Task data.
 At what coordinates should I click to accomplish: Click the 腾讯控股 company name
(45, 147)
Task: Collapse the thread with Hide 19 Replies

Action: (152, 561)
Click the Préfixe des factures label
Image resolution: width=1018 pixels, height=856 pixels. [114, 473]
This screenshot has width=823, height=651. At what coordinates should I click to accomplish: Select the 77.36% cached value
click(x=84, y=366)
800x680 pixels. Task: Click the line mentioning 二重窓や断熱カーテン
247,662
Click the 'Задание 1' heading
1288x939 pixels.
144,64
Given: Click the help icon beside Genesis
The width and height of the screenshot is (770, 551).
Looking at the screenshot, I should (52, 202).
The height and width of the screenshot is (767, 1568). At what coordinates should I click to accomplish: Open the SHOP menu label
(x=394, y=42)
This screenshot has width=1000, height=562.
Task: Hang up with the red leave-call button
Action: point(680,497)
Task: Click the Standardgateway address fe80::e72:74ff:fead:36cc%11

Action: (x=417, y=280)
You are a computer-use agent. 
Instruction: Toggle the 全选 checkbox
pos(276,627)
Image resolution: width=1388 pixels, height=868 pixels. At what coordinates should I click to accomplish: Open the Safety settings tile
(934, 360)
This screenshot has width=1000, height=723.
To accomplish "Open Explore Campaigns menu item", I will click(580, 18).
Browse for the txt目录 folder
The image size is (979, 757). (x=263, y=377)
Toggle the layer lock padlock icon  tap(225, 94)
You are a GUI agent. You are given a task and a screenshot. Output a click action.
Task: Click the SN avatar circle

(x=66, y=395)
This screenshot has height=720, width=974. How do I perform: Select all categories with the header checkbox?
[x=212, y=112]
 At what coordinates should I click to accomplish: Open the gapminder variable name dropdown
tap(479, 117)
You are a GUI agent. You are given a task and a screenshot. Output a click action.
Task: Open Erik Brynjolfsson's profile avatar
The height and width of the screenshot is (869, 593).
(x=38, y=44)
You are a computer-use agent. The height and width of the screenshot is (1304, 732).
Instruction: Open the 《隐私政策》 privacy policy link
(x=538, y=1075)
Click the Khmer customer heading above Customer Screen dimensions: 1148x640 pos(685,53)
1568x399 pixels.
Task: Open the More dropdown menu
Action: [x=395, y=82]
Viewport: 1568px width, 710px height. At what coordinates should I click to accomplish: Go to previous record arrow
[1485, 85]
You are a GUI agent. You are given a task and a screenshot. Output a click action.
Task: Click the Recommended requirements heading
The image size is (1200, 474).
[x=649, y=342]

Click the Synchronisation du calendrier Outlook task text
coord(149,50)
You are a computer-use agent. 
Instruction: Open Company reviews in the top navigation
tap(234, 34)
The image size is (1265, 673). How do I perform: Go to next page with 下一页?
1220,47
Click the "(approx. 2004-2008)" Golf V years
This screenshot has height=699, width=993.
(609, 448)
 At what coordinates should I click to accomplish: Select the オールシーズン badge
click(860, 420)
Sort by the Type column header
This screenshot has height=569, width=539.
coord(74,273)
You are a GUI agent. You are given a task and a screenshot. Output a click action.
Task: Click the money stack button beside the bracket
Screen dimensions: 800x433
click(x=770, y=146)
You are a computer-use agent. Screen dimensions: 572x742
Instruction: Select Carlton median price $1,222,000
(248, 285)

Exercise instructions.
Set every entry down verbatim.

Output below.
 At what coordinates should I click to accomplish: Click the 腾讯控股 company name
(45, 147)
Task: Collapse the thread with Hide 19 Replies

Action: (152, 561)
Click the Préfixe des factures label
Image resolution: width=1018 pixels, height=856 pixels. [114, 473]
This screenshot has width=823, height=651. At what coordinates should I click to accomplish: Select the 77.36% cached value
click(x=84, y=366)
800x680 pixels. Task: Click the line mentioning 二重窓や断熱カーテン
247,662
Click the 'Задание 1' heading
1288x939 pixels.
144,64
Given: Click the help icon beside Genesis
The width and height of the screenshot is (770, 551).
Looking at the screenshot, I should (52, 202).
The height and width of the screenshot is (767, 1568). At what coordinates should I click to accomplish: Open the SHOP menu label
(x=394, y=42)
This screenshot has width=1000, height=562.
Task: Hang up with the red leave-call button
Action: point(680,497)
Task: Click the Standardgateway address fe80::e72:74ff:fead:36cc%11

Action: (x=417, y=280)
You are a computer-use agent. 
Instruction: Toggle the 全选 checkbox
pos(276,627)
Image resolution: width=1388 pixels, height=868 pixels. At what coordinates should I click to accomplish: Open the Safety settings tile
(934, 360)
This screenshot has width=1000, height=723.
To accomplish "Open Explore Campaigns menu item", I will click(580, 18).
Browse for the txt目录 folder
The image size is (979, 757). (x=263, y=377)
Toggle the layer lock padlock icon  tap(225, 94)
You are a GUI agent. You are given a task and a screenshot. Output a click action.
Task: Click the SN avatar circle

(x=66, y=395)
This screenshot has height=720, width=974. How do I perform: Select all categories with the header checkbox?
[x=212, y=112]
 At what coordinates should I click to accomplish: Open the gapminder variable name dropdown
tap(479, 117)
You are a GUI agent. You are given a task and a screenshot. Output a click action.
Task: Open Erik Brynjolfsson's profile avatar
The height and width of the screenshot is (869, 593).
(x=38, y=44)
You are a computer-use agent. The height and width of the screenshot is (1304, 732).
Instruction: Open the 《隐私政策》 privacy policy link
(x=538, y=1075)
Click the Khmer customer heading above Customer Screen dimensions: 1148x640 pos(685,53)
1568x399 pixels.
Task: Open the More dropdown menu
Action: [x=395, y=82]
Viewport: 1568px width, 710px height. At what coordinates should I click to accomplish: Go to previous record arrow
[1485, 85]
You are a GUI agent. You are given a task and a screenshot. Output a click action.
Task: Click the Recommended requirements heading
The image size is (1200, 474).
[x=649, y=342]

Click the Synchronisation du calendrier Outlook task text
coord(149,50)
You are a computer-use agent. 
Instruction: Open Company reviews in the top navigation
tap(234, 34)
The image size is (1265, 673). How do I perform: Go to next page with 下一页?
1220,47
Click the "(approx. 2004-2008)" Golf V years
This screenshot has height=699, width=993.
(609, 448)
 At what coordinates should I click to accomplish: Select the オールシーズン badge
click(860, 420)
Sort by the Type column header
This screenshot has height=569, width=539.
coord(74,273)
You are a GUI agent. You are given a task and a screenshot. Output a click action.
Task: Click the money stack button beside the bracket
Screen dimensions: 800x433
click(x=770, y=146)
You are a computer-use agent. Screen dimensions: 572x742
Instruction: Select Carlton median price $1,222,000
(248, 285)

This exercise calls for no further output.